◆ Brief
Which lines in the listing below contain the word "Task"? Extract every one of them.

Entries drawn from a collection
....

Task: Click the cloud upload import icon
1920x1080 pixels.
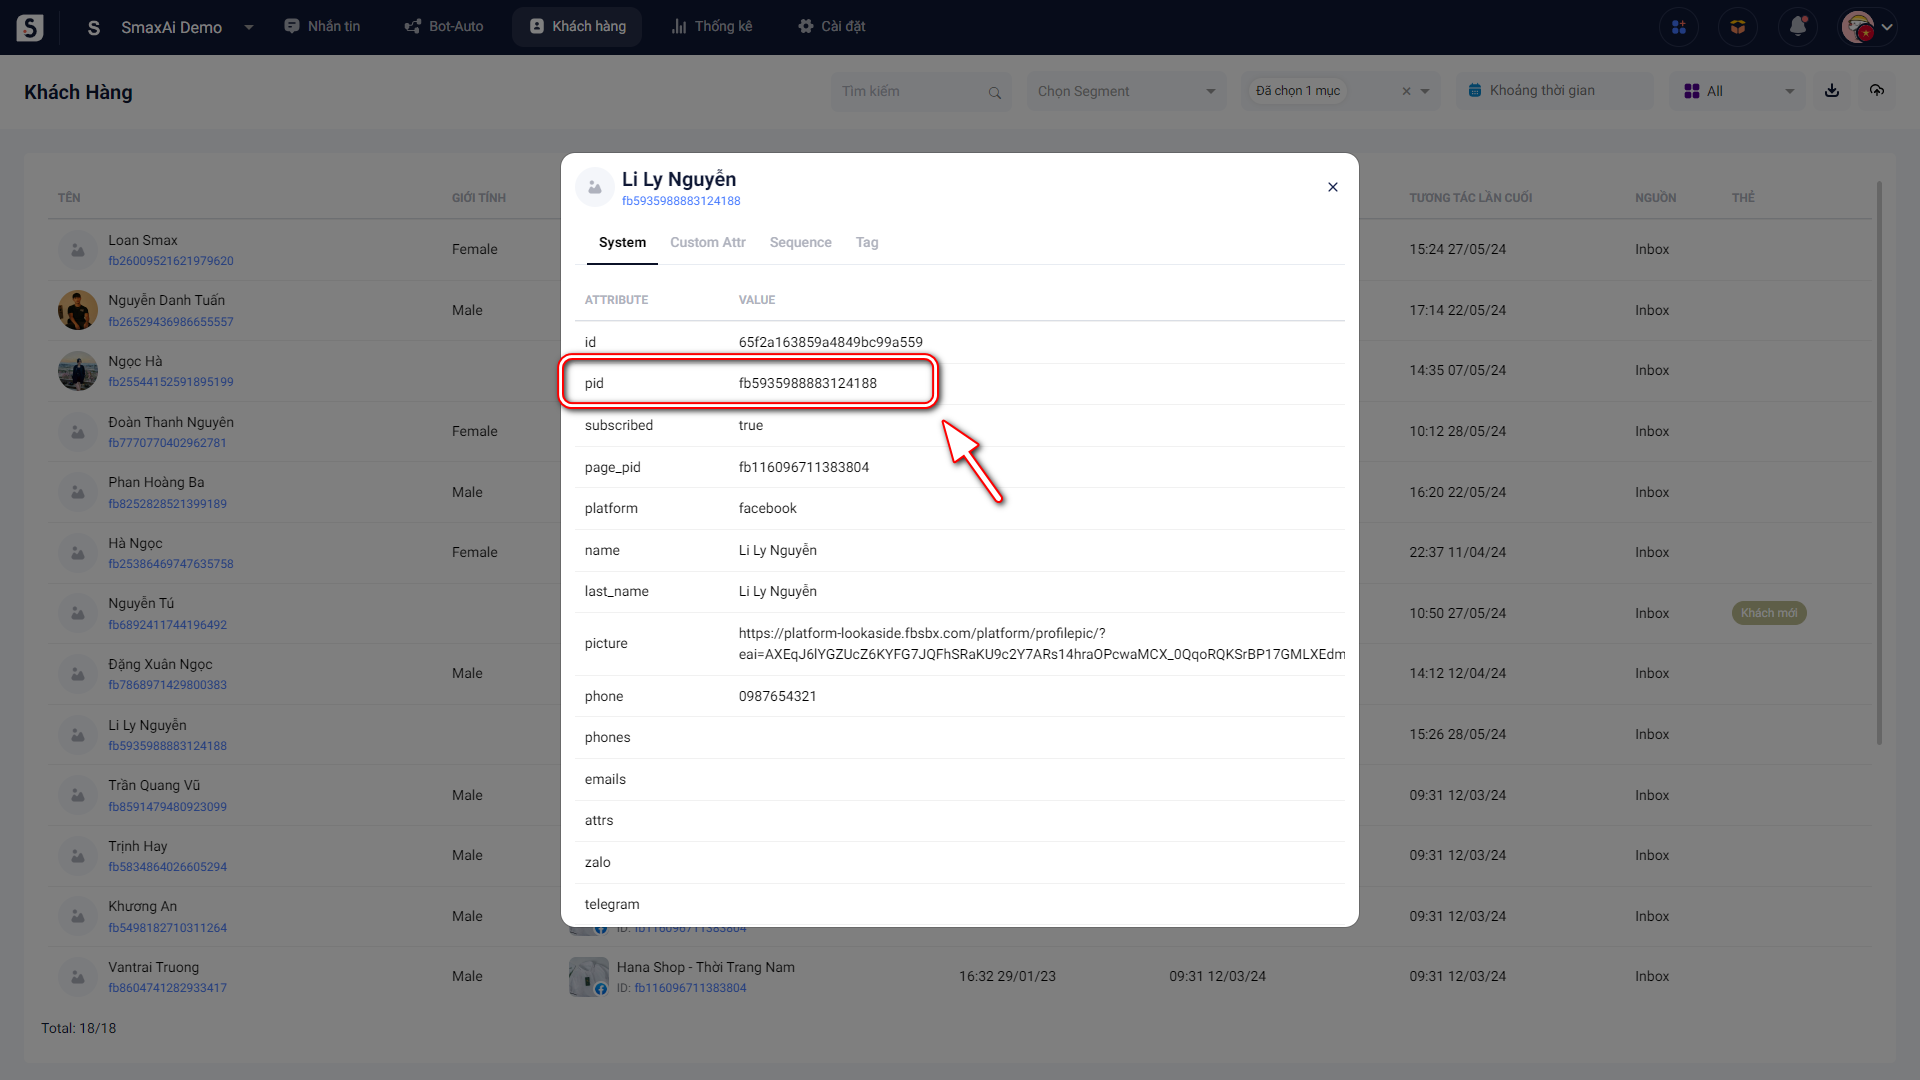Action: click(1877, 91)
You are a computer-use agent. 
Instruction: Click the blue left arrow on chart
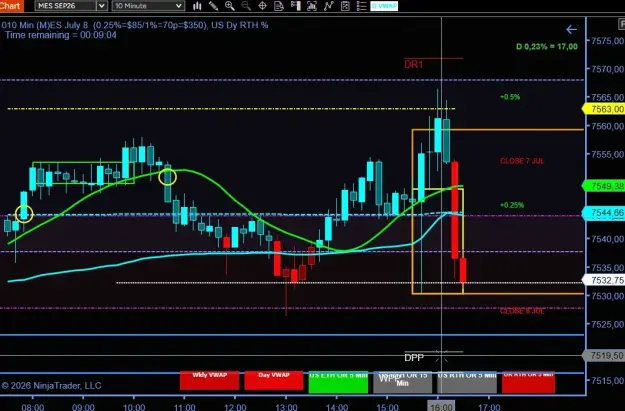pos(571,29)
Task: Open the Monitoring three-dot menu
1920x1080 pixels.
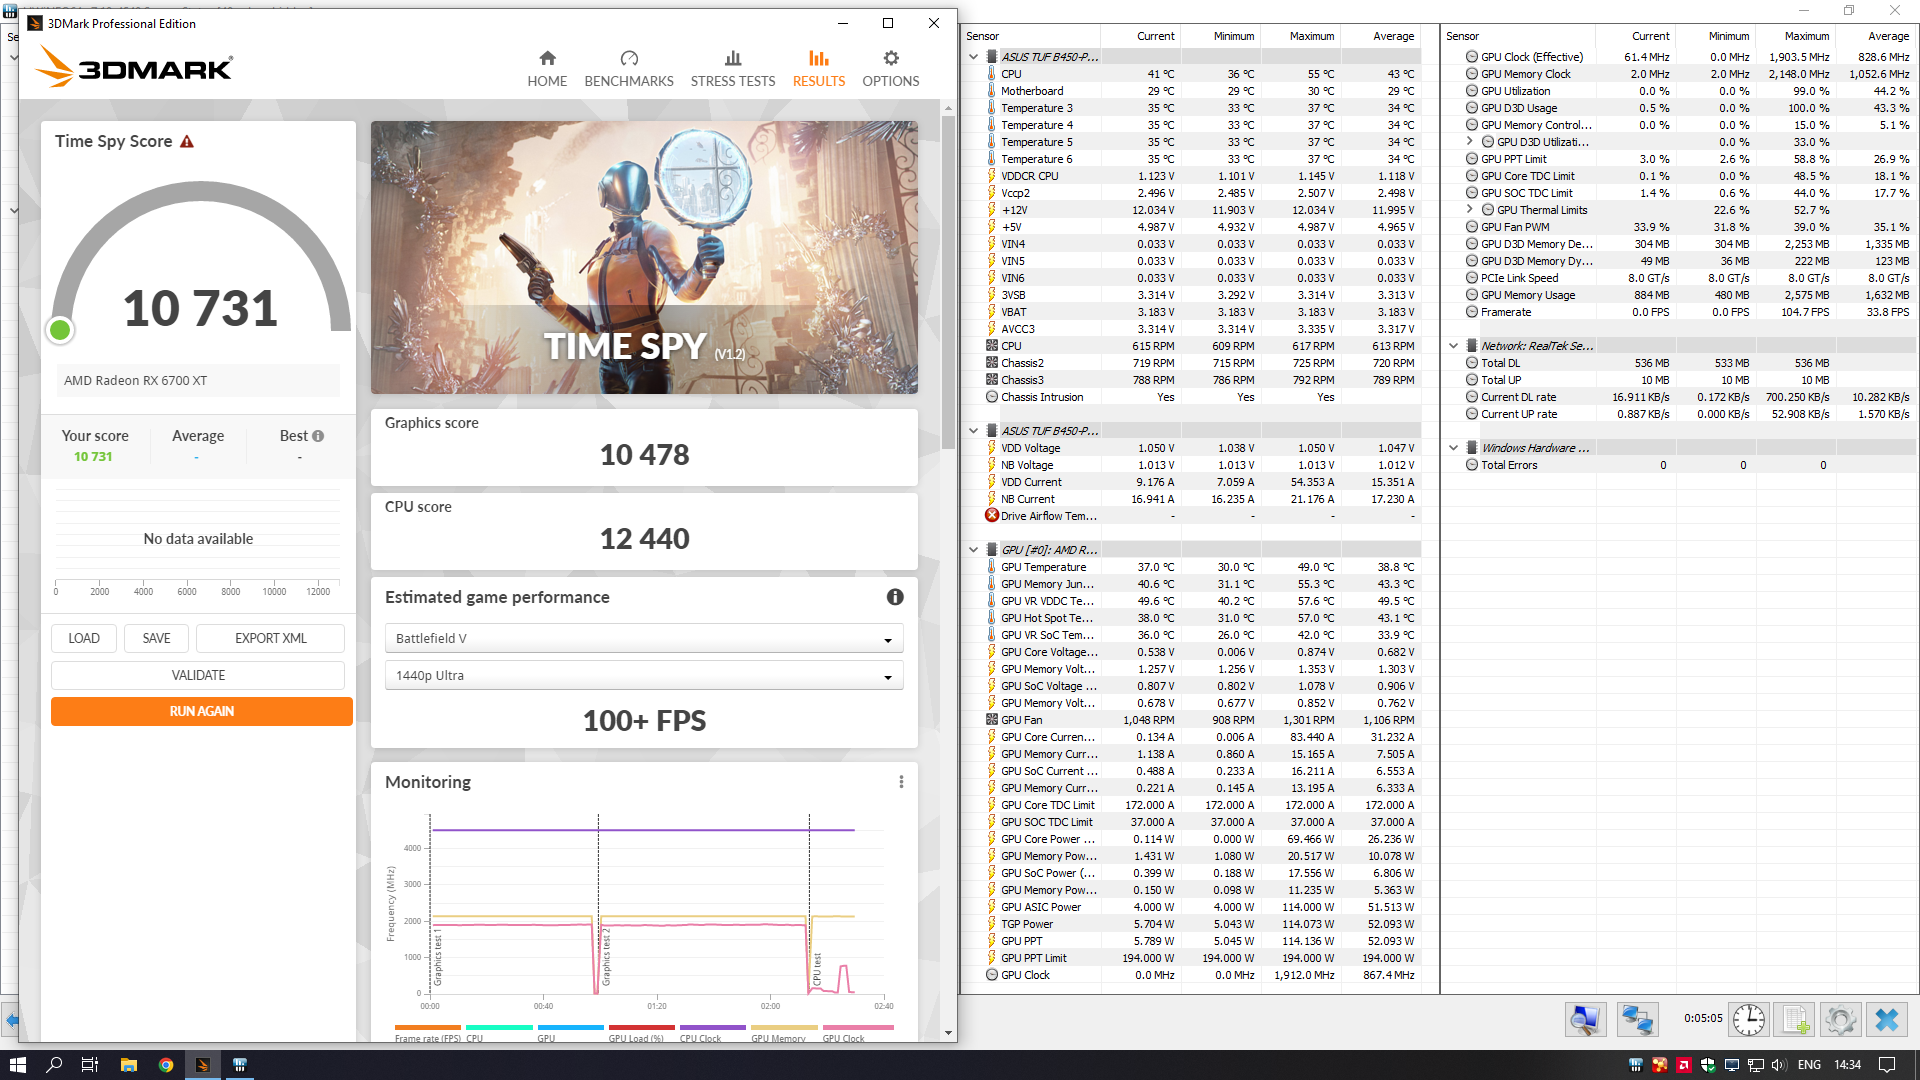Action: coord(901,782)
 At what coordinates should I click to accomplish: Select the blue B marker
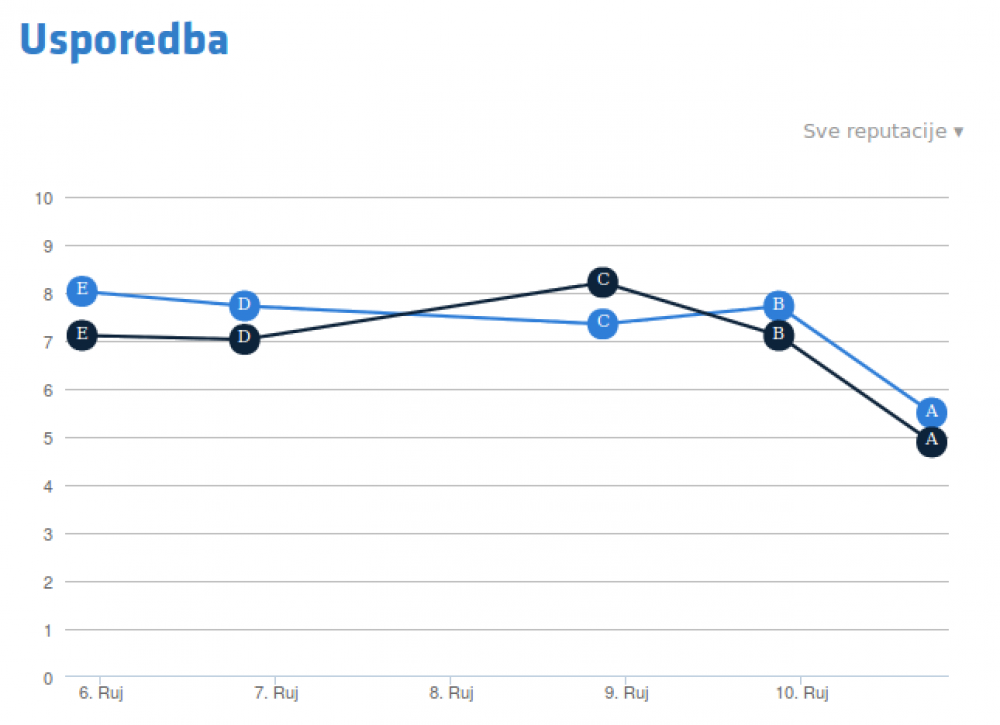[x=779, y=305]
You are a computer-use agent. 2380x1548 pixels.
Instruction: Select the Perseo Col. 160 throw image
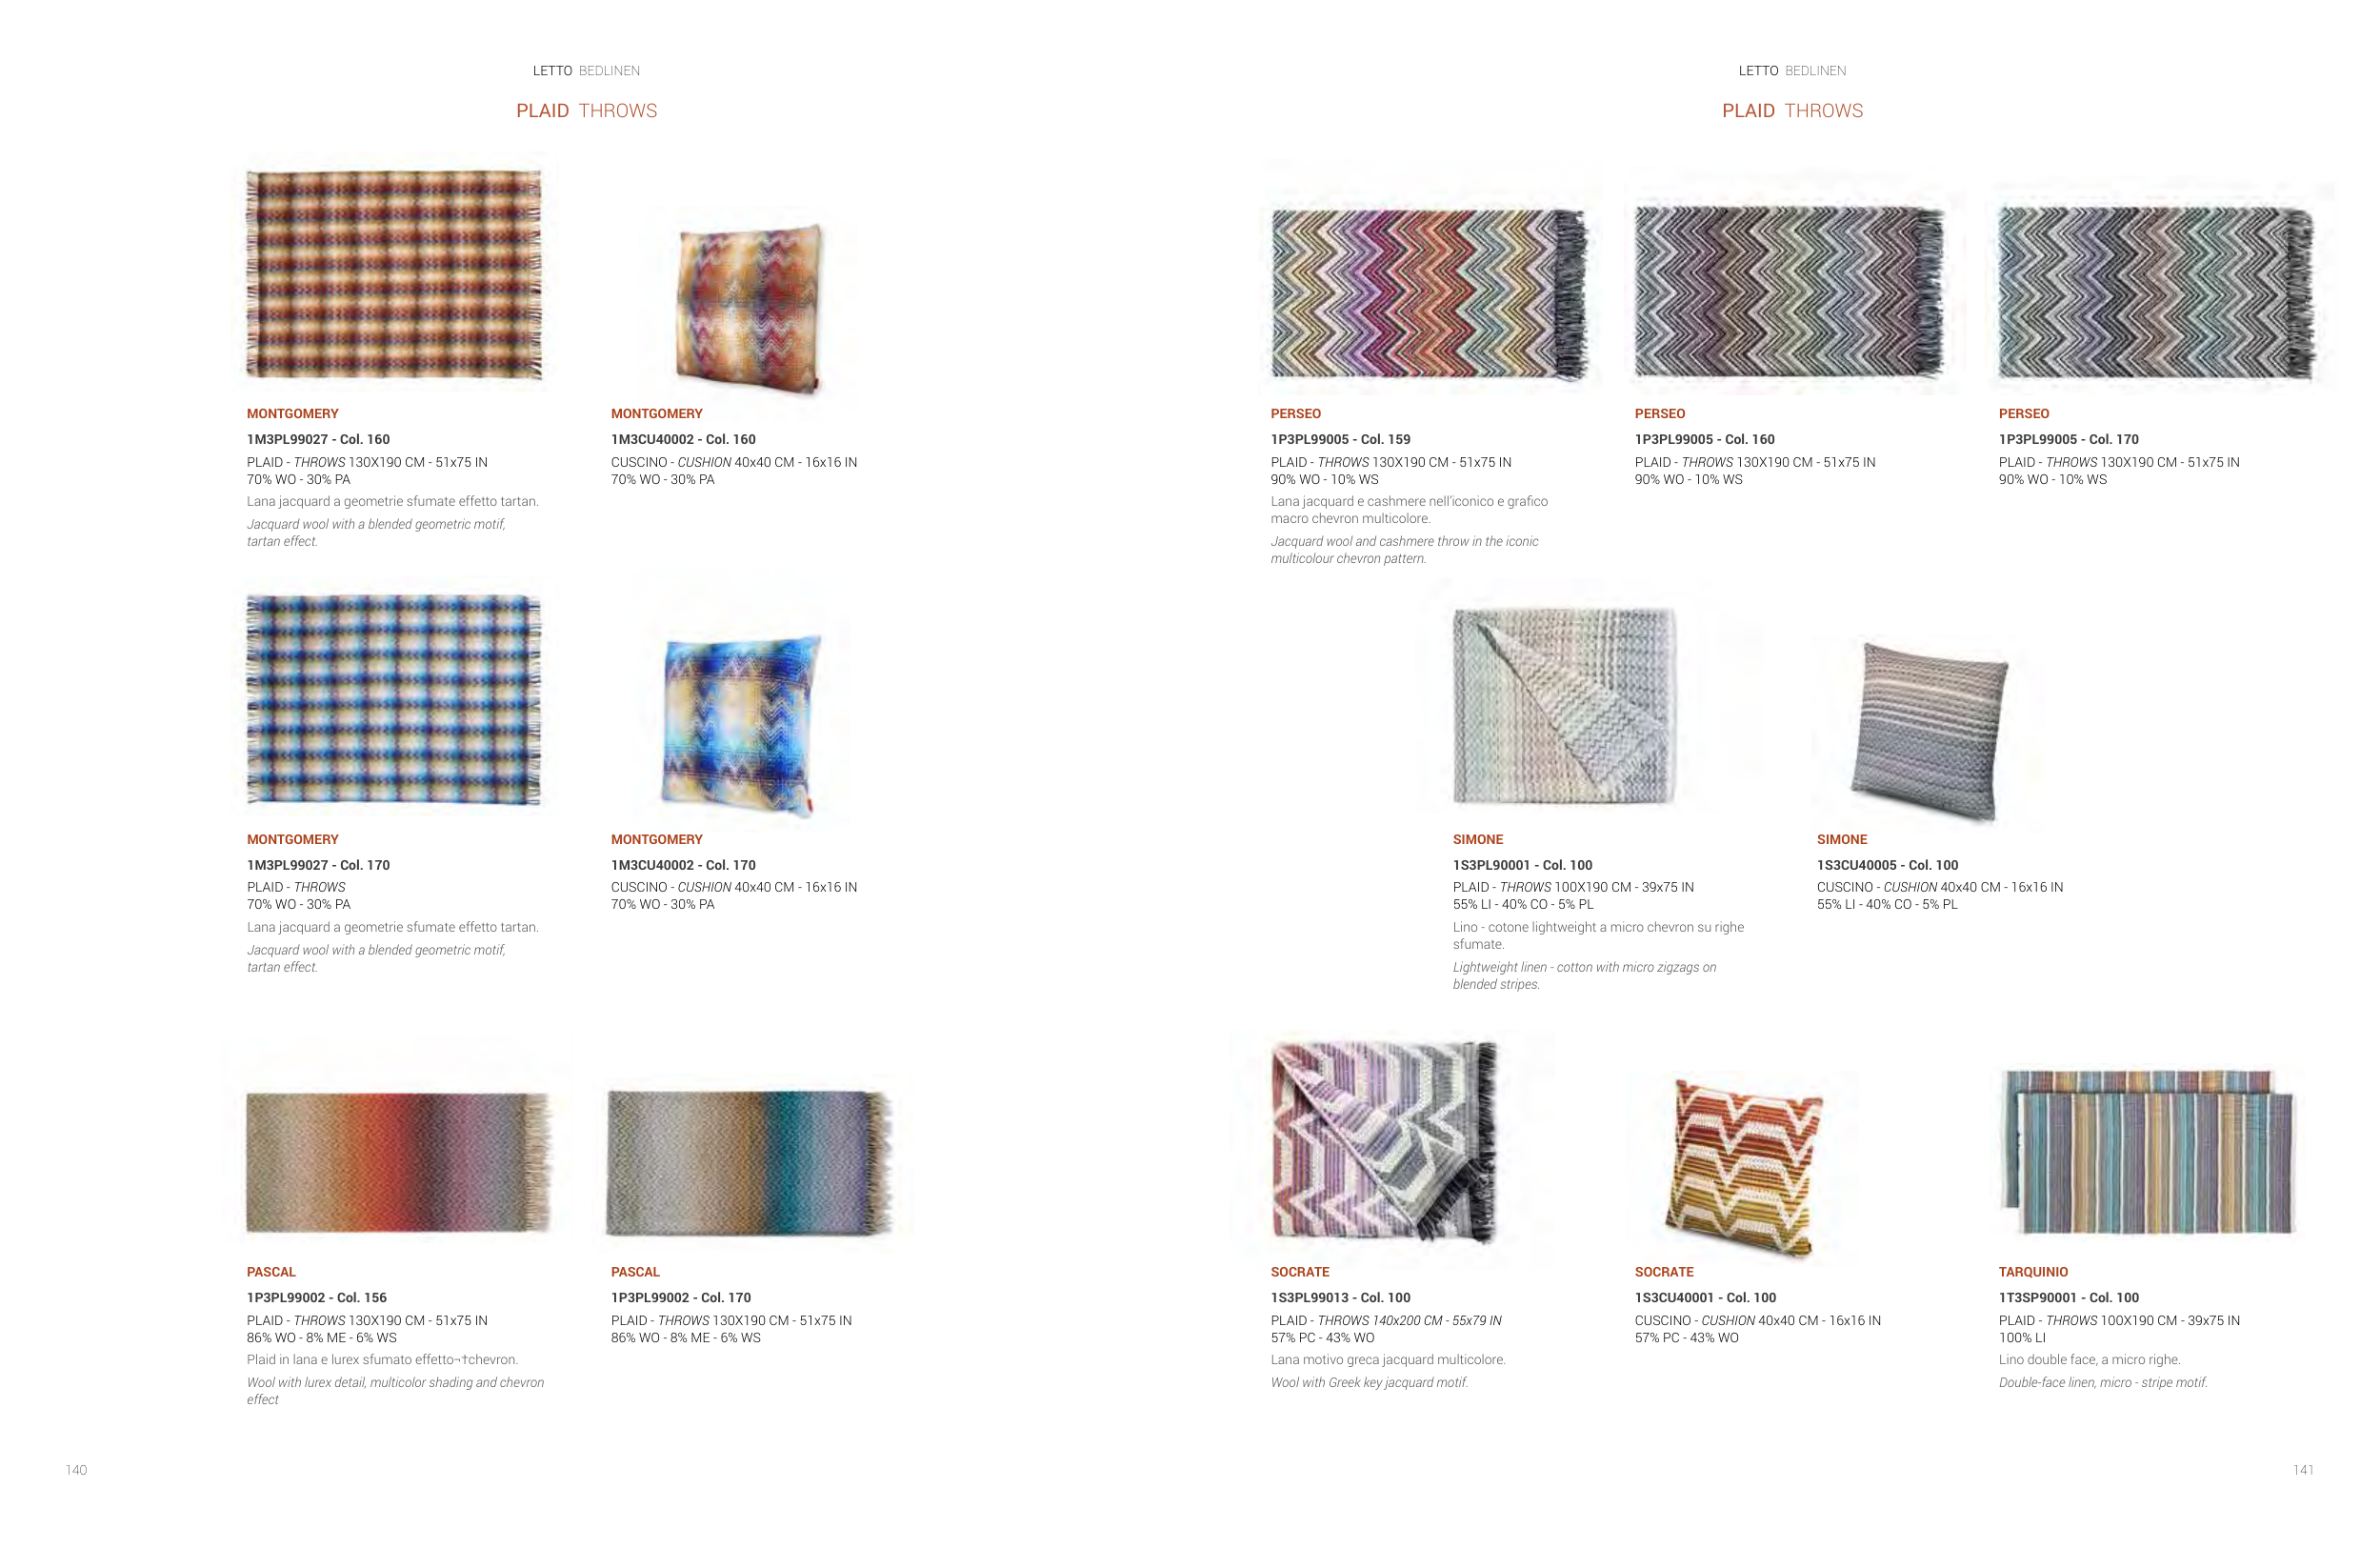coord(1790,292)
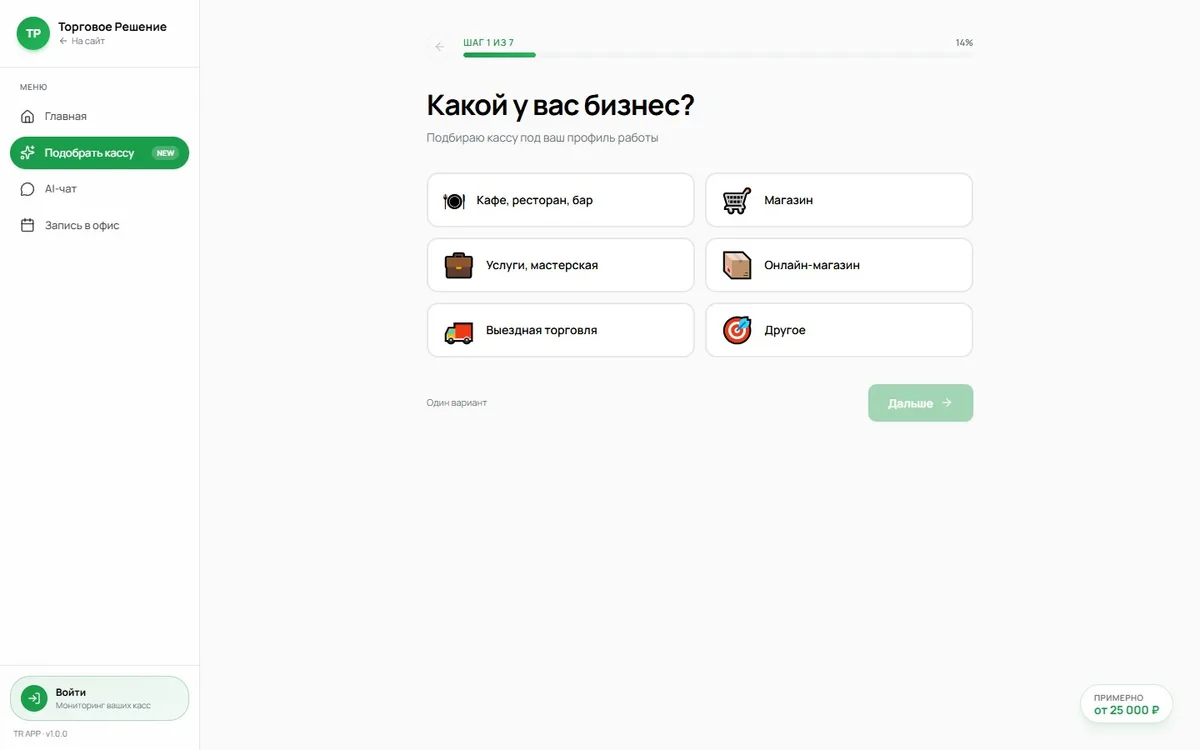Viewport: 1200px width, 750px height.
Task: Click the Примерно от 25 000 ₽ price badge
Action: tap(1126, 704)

....

◆ Reply
Task: Click the cloud upload import icon
Task: Open the Monitoring three-dot menu
Task: Click the Примерно от 25 000 ₽ price badge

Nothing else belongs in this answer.